Over the next few hours Bahman begins to realize this just isn't his day. He encounters a woman running away from her abusive husband who leaves her stillborn baby in his car -- something not easily explained in a police state. He learns his philandering brother-in-law has disappeared (again) and to calm his sister starts checking hospitals and morgues -- a nasty business that's much easier said than done. And just for good measure, he has a small heart attack.

None of this reads funny, I know. But with each incident Bahman (the director, not the character) is making an ironic commentary on the ugly, oppressive underbelly of his strict Islamic society.

Inspired in part by Federico Fellini's surreal film-within-a-film "8 1/2," Bahman moves on to a second act in which he begins making his own funeral arrangements as research for a mockumentary that will eventually evolve into this very film, "Smell of Camphor, Fragrance of Jasmine."
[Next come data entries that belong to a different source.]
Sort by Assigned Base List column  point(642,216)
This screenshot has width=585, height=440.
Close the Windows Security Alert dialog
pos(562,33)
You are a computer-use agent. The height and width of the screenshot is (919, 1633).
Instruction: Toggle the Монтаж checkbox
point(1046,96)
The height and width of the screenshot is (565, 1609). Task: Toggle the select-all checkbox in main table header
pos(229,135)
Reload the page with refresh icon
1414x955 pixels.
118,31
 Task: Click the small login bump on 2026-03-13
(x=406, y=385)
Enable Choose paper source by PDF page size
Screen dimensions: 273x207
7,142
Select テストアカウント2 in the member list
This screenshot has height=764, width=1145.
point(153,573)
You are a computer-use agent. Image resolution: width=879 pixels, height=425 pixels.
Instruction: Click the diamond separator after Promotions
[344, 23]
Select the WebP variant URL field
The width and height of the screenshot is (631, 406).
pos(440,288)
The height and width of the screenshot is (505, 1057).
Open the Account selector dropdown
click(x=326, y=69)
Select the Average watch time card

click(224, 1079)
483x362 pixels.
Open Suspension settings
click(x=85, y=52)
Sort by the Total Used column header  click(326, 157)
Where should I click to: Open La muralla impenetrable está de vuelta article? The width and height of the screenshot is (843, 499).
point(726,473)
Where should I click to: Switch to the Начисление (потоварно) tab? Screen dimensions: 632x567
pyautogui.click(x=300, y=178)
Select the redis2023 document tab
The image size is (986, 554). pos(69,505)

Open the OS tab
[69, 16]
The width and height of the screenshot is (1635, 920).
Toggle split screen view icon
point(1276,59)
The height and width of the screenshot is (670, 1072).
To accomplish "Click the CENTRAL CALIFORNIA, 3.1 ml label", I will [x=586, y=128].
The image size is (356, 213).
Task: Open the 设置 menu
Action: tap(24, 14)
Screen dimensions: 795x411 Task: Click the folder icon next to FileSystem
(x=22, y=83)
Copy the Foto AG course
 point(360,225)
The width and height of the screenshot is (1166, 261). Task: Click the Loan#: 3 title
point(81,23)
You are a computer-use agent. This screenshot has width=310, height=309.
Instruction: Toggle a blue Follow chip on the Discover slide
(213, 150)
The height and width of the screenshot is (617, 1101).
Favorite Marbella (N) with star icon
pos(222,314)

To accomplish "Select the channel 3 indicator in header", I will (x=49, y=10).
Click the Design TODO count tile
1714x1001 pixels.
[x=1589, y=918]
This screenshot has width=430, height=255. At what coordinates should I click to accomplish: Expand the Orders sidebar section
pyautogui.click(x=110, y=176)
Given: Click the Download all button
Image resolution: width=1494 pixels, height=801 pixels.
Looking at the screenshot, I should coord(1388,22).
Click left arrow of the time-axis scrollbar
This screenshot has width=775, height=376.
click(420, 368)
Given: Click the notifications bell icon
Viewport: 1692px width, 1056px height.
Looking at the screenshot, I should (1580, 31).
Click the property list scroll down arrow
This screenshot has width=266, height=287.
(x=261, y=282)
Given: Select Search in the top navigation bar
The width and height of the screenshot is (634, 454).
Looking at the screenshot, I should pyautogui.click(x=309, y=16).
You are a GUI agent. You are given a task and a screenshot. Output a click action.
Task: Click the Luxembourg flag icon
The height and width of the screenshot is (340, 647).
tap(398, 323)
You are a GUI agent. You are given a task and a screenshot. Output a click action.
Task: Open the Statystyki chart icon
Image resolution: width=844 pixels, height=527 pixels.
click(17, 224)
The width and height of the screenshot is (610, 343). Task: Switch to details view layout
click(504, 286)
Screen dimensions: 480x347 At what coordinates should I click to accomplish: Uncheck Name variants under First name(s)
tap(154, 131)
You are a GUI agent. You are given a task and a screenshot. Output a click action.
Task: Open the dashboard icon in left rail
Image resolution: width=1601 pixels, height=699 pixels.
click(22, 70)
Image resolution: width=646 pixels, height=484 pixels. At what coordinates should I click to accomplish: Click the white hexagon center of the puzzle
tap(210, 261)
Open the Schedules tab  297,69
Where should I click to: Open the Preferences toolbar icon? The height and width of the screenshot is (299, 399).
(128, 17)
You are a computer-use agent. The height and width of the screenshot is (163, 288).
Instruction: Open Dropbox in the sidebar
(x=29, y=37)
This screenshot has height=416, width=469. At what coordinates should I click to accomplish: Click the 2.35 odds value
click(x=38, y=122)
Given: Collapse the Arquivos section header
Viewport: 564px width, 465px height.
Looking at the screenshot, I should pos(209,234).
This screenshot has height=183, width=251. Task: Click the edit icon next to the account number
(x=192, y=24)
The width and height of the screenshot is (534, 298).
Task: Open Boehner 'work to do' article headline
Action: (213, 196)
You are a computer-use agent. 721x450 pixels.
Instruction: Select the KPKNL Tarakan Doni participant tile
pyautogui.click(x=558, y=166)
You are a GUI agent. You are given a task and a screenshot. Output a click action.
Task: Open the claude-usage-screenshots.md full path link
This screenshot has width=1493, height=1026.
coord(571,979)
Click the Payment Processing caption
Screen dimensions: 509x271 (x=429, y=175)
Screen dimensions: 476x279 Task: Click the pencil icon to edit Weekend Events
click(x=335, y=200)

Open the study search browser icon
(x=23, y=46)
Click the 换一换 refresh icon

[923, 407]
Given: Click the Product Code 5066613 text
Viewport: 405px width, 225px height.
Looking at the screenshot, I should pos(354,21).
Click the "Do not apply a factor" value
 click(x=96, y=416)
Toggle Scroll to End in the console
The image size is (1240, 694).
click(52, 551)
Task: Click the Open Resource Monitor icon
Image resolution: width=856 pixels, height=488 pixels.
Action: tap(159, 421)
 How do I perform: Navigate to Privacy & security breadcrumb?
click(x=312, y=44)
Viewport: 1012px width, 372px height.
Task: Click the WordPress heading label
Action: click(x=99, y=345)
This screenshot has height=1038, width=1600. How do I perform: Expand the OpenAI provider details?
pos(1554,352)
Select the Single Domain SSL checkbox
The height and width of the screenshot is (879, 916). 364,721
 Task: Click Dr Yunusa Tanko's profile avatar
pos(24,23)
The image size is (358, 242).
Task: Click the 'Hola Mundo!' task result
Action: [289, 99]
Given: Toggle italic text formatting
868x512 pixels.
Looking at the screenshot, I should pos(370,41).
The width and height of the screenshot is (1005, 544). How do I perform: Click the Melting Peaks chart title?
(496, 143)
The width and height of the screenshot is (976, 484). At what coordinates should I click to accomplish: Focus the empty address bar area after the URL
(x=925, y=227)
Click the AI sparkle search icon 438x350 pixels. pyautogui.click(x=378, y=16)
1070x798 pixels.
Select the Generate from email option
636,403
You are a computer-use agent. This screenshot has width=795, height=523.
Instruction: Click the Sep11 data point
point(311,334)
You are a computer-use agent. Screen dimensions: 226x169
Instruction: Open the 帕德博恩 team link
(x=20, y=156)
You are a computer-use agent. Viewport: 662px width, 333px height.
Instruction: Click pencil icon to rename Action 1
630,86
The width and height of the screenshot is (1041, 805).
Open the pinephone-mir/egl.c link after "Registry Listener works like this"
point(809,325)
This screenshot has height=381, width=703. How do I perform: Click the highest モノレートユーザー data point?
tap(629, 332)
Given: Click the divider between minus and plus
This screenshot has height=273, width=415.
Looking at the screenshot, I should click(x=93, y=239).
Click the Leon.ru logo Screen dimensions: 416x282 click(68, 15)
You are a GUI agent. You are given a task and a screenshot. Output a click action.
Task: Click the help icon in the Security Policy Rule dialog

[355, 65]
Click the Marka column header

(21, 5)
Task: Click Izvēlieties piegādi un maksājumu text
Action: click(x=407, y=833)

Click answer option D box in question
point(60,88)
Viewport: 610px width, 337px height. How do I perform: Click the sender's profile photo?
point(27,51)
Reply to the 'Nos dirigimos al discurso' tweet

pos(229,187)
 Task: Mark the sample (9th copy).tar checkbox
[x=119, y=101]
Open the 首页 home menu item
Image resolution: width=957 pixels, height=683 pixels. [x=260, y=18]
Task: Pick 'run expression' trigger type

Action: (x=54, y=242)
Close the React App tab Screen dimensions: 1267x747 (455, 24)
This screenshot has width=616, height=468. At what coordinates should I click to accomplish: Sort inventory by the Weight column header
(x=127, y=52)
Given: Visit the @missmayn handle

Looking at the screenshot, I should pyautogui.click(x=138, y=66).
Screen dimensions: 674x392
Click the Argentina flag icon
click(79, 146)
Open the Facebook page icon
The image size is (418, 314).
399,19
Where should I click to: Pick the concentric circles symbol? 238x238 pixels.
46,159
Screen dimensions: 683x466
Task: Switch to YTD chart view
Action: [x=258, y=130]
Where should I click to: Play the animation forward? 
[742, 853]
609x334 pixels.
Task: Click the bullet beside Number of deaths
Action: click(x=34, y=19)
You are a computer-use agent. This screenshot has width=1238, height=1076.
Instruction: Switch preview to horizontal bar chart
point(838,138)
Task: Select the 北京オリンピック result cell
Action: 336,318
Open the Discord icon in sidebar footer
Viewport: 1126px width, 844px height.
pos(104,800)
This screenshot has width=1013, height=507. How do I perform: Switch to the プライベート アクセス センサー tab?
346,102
In the third act, he begins scripting dialogue for the movie's early scenes (which we've already seen) before the whole process begins to really mess with his head. After a second heart attack, is he a ghost at his own funeral or is he directing a scene from his film in which he plays a ghost at his own funeral?

Bahman Farmanara is a better director than he is an actor, and "Smell of Camphor" is no work of art. But once you catch on to the picture's abstruse sense of humor, it's increasingly amusing to partake of his sly resourcefulness as both a social satirist and a self-deprecating victim of his own anxieties.